▶
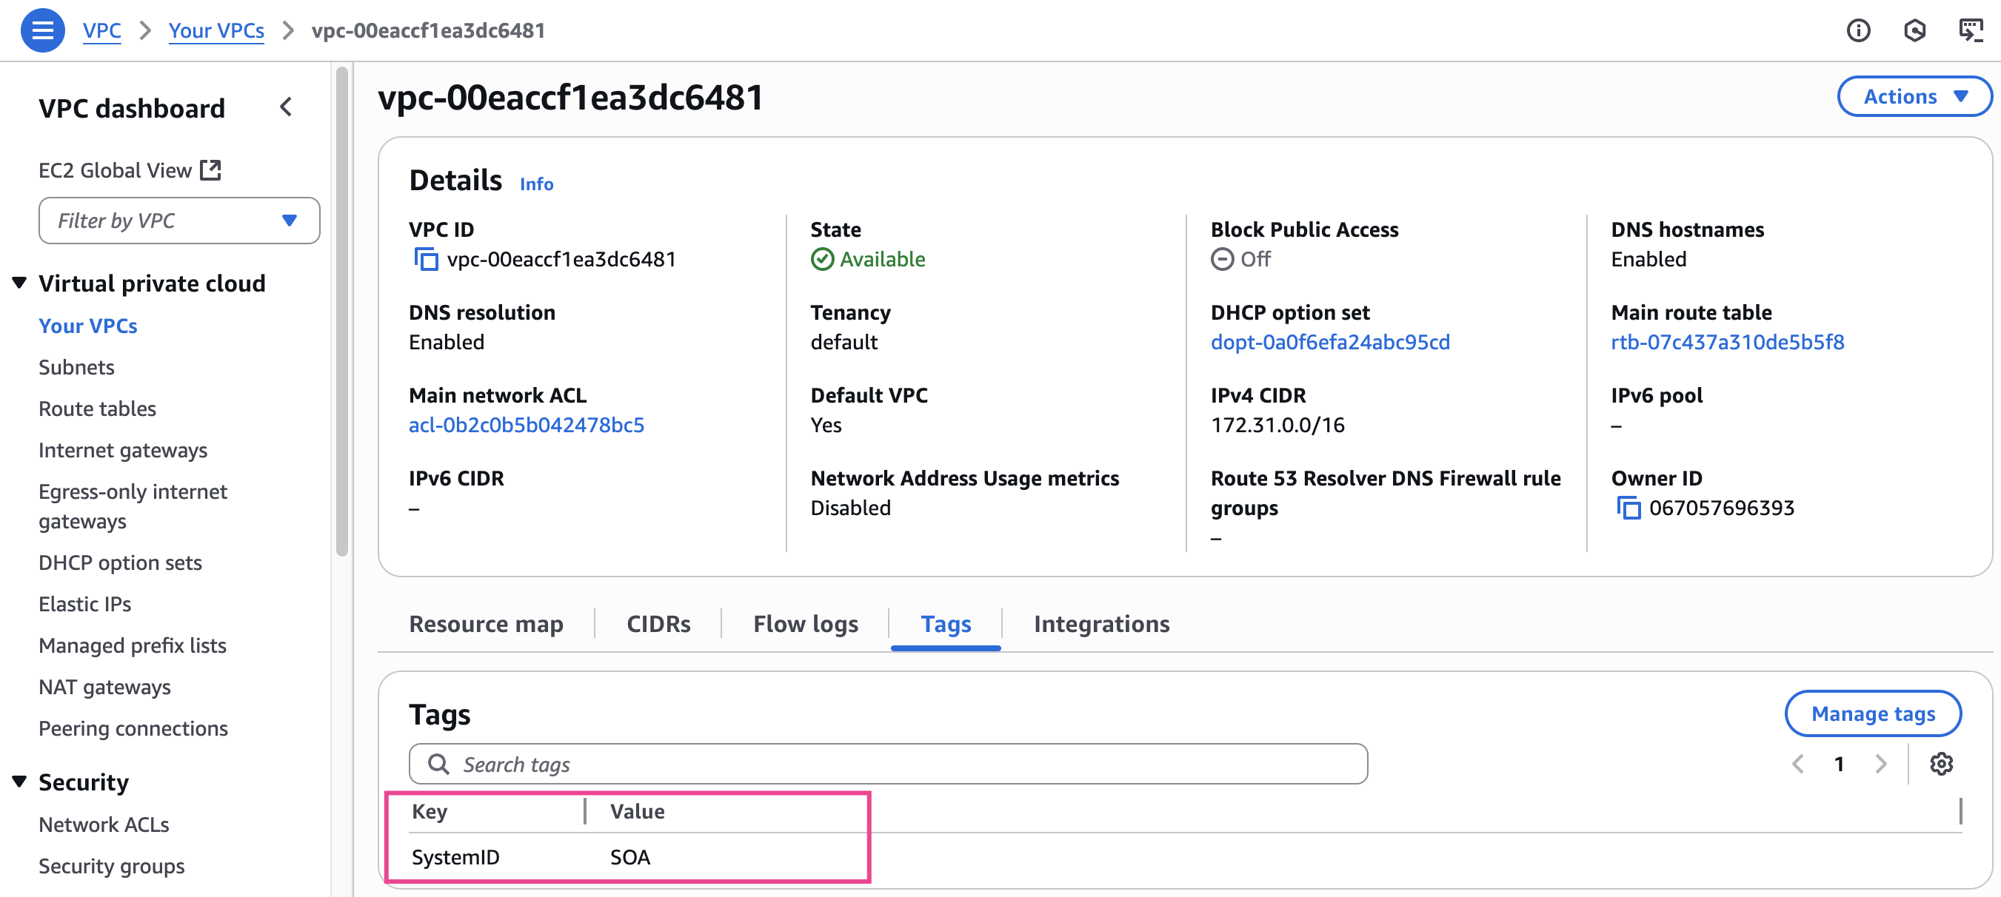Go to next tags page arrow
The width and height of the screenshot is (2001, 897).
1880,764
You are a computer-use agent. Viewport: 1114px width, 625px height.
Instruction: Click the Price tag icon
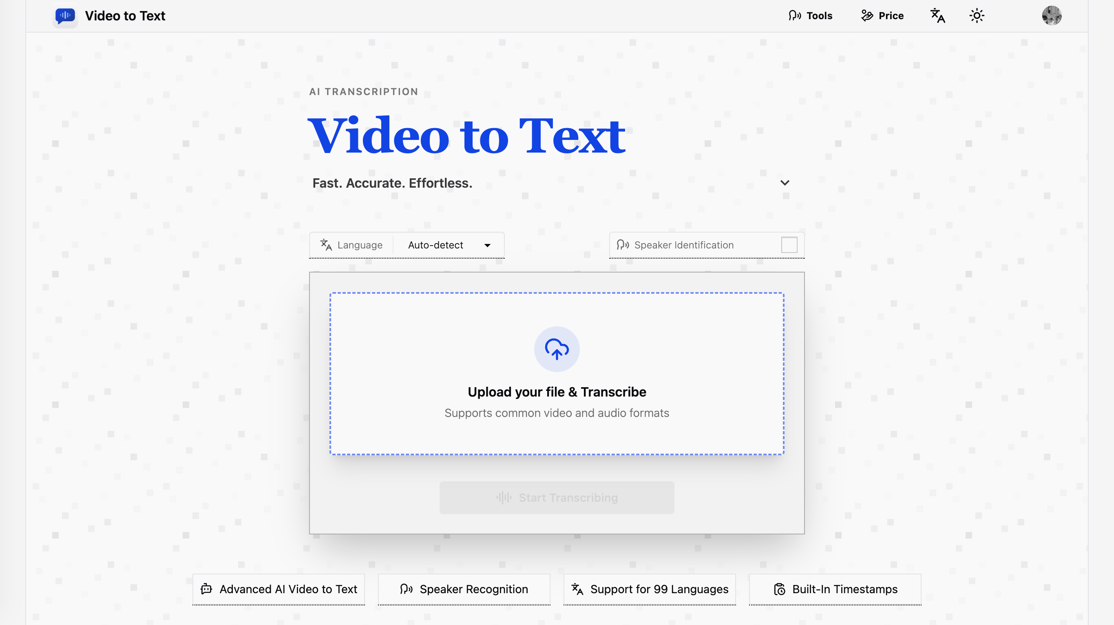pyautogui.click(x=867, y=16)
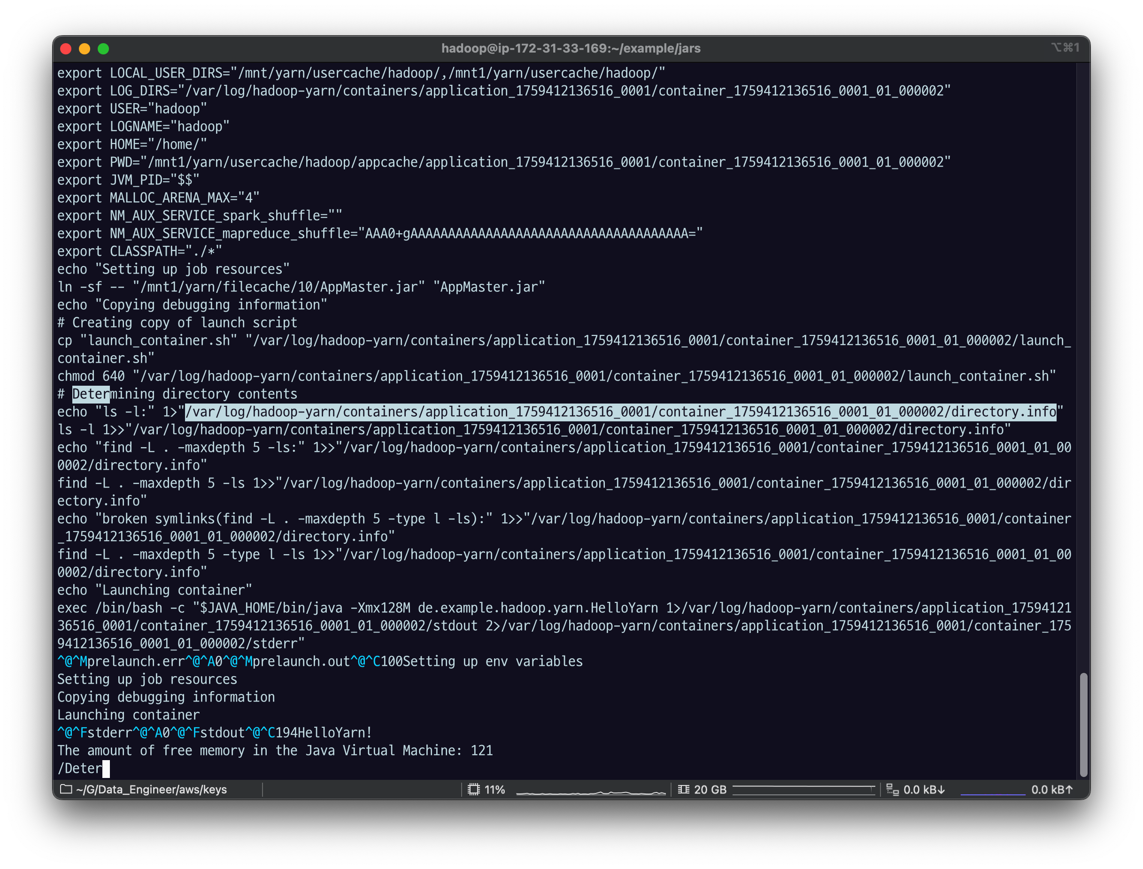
◀
WHAT THE EXERCISE ASKS:
Leave every picture out and write out, word for word, the lines from the one that contains "You are a computer-use" through the last line of the records.

OUTPUT FOR THIS TASK:
You are a computer-use agent. Viewport: 1114px width, 625px height.
Instruction: Click the Price tag icon
pyautogui.click(x=867, y=16)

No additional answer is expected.